■ **Exercise text**
<<<<
# This Morning 'maternity special' today



## IloveWesties (Aug 15, 2014)

Has anyone else struggling to conceive caught some of This Morning today? I can't quite believe the whole programme is devoted to pregnancy - with Holly broadcasting live from a maternity hospital - and there has been absolutely no mention of infertility. I would normally turn over with anything like this but I'm determined to see it through to the end just to see if they do mention anything. If they don't I'm going to write in as I think it's not very balanced broadcasting and as a national programme with high viewing figures (and many women watching who suffer with infertility) they have a responsibility to discuss the other side. It's not easy for everyone! Rant over x


----------



## Erin4 (Feb 9, 2014)
>>>>
■ **About this task**
Carry on the forum thread about the This Morning maternity special from the point where it stops.

■ **Data below**
<<<<
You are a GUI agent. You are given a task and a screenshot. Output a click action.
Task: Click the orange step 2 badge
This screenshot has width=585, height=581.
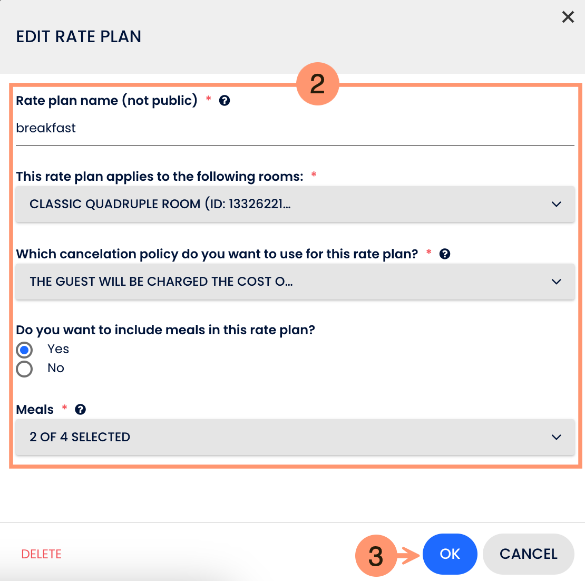(317, 84)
>>>>
■ **Solved problem**
Hi ILoveWesties,

Even though I have now been successful, infertility has left it's scars and I couldn't watch the programme to the end. I am very impressed with your determination to watch it to the end! Did they ever mention infertility? I also found it quite upsetting that they were painting the maternity unit as the happiest place to be! I spent 3 weeks in hospital from 27 weeks in tears, panicking my twins would make it. And didn't get to see my girls for hours, wasn't able to hold them for days, and didn't take them home for months.

Did the programme get any better?

I wish you all the luck in the world for your next cycle.
X


----------



## IloveWesties (Aug 15, 2014)

Thank you for posting honey, I'm glad I wasn't the only one to feel that way. No mention at all 👎🏻 

I'm sorry to hear of your experience in maternity unit but I'm so glad everything worked out for you.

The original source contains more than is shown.